La périodicité de la négociation sur l'égalité professionnelle (notamment en matière d’accès à l'emploi, formation professionnelle, déroulement de carrière et promotion professionnelle, conditions de travail et d'emploi, en particulier pour les salariés à temps partiel, et de mixité des emplois) entre les femmes et les hommes sera triennale étant entendu que le CSE sera consulté sur l’index, en application des articles L 1142-7 et s. du code du travail.; Indépendamment des négociations qui pourraient avoir lieu en fonctions des circonstances et de l’actualité de la société, les parties sont donc convenues de mettre l’accent chaque année sur un volet spécifique, à savoir pour rappel : - En 2025, le partage de la valeur ajoutée ; - En 2026, l'égalité professionnelle entre les femmes et les hommes - En 2027, la qualité de vie et des conditions de travail
Art. 6. - ISSUE DE LA NÉGOCIATION
Le ou les accords éventuels feront l'objet d'un avenant au présent accord. Cet avenant conclu à durée déterminée est intitulé selon le cas soit "accord annuel", soit "accord triennal", suivi respectivement de l’indication du millésime de l'année ou de la période concernée. Lorsque la négociation n'aboutit pas, à l'expiration des réunions dont le calendrier est fixé à l'article 3 ci-dessus, à la signature d’un accord, il est établi pour chacun des volets, un procès-verbal de désaccord.
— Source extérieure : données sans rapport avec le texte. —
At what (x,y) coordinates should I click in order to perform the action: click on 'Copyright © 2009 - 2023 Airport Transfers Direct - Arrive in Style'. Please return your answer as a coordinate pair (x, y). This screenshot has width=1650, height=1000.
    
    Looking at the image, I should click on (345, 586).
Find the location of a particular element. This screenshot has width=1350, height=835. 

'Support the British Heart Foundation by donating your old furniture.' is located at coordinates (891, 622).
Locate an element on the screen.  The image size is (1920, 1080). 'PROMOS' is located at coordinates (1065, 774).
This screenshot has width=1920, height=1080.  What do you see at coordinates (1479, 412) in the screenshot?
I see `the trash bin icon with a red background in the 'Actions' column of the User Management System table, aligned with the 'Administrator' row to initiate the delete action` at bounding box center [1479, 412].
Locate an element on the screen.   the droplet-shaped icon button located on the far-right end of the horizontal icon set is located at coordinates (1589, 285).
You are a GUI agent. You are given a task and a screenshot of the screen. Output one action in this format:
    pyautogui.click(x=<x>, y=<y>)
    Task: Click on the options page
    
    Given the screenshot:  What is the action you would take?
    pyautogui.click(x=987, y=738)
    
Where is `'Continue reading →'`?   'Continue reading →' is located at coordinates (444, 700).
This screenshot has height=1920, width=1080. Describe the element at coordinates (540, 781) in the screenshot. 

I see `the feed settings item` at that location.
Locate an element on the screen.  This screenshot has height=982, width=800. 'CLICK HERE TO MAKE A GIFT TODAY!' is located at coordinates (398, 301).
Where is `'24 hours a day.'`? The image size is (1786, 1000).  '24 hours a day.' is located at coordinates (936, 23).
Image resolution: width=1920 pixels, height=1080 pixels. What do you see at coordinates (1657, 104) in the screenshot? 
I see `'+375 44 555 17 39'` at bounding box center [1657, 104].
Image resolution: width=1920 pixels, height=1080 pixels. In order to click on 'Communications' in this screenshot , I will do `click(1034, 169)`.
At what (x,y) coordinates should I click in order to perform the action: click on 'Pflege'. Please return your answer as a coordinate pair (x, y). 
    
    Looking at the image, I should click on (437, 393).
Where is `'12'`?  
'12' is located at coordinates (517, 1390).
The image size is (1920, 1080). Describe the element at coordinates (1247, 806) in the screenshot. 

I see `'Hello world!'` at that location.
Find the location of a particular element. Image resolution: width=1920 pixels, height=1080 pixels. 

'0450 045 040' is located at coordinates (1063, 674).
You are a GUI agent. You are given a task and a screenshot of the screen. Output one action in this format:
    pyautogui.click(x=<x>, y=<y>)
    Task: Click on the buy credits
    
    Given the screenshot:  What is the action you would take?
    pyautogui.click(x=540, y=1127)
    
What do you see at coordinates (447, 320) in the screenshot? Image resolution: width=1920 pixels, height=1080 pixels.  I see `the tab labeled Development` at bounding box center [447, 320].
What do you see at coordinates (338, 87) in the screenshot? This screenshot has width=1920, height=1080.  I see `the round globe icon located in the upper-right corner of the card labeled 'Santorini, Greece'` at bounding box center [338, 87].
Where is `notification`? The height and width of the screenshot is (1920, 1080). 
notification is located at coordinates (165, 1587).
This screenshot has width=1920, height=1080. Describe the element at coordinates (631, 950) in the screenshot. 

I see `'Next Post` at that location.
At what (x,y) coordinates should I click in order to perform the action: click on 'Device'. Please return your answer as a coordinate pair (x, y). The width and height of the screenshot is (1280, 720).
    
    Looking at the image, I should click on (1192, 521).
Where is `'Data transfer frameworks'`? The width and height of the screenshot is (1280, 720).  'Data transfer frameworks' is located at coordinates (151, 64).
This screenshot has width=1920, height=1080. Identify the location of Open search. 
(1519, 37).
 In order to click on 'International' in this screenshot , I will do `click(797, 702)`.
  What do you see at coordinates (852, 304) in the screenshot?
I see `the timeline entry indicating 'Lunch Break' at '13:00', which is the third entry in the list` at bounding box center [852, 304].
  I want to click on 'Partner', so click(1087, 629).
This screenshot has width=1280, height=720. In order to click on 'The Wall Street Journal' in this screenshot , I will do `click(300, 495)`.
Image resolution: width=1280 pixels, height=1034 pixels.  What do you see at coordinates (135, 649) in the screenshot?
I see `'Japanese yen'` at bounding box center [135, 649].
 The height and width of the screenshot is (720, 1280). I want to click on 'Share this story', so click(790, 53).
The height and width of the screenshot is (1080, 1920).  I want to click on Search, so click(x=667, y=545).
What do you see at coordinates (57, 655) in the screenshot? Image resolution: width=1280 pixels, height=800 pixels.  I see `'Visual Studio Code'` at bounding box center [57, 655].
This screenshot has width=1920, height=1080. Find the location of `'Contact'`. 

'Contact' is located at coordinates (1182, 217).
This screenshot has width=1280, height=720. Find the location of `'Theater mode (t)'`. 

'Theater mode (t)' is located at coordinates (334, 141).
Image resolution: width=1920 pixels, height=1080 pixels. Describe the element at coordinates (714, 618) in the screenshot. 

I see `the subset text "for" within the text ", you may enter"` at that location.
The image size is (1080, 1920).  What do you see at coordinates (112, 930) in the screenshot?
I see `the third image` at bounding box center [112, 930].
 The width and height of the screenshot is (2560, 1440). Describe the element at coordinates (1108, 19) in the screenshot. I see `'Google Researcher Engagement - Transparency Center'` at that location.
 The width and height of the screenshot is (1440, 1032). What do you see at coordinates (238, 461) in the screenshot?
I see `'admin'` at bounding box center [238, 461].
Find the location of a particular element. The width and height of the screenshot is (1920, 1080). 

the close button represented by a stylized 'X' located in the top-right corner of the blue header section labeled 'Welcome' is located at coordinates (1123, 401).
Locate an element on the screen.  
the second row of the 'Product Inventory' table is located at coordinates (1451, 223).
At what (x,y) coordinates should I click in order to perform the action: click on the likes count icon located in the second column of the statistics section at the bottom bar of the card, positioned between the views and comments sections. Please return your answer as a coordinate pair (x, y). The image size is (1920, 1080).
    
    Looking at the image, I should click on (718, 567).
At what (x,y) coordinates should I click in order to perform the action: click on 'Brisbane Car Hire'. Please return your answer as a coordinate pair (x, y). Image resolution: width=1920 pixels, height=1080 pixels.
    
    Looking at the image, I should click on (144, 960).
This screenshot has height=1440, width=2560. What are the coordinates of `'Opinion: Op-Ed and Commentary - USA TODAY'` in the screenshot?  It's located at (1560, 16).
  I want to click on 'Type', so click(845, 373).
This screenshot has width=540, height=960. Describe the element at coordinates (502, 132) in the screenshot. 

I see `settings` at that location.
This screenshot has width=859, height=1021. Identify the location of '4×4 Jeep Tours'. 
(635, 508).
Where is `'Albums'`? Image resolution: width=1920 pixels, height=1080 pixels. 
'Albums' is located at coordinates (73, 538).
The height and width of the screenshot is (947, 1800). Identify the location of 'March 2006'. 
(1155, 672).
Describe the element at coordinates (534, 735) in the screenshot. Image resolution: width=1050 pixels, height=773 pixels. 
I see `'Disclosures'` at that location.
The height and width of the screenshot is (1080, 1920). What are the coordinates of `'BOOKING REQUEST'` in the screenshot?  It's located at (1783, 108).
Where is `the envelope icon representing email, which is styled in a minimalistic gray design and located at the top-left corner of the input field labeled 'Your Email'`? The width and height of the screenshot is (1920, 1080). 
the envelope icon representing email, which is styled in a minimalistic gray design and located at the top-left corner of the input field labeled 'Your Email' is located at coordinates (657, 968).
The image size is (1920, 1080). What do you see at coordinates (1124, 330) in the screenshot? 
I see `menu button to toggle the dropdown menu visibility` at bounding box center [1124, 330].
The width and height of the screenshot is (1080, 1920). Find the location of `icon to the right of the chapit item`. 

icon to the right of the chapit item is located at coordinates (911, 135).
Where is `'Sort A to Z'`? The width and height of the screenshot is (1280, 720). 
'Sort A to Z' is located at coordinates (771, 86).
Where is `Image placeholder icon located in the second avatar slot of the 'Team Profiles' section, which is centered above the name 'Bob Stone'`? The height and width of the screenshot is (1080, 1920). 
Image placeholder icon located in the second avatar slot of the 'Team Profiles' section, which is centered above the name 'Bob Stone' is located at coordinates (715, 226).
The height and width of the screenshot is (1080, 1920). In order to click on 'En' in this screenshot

La direction peut ensuite prendre une décision unilatérale dans les domaines où la loi ne subordonne pas cette possibilité à la conclusion d'un accord collectif.
Art. 7. – DEPOT ET PUBLICITÉ
Le présent accord fera l'objet d'un certain nombre de publicités à la diligence de l'entreprise :
un exemplaire dûment signé de toutes les parties sera notifié à toutes les organisations syndicales
à l’issue du délai d’opposition un exemplaire sera déposé au greffe du conseil des prud'hommes de MONTBRISON ainsi que sur la plateforme de télé-procédure du Ministère du travail prévue à cet effet (https://www.teleaccords.travail-emploi.gouv.fr), ainsi qu’au Conseil de Prud’hommes du ressort du siège social.
Le présent accord est fait en nombre suffisant pour remise à chacune des parties. Son existence figurera aux emplacements réservés à la communication avec le personnel.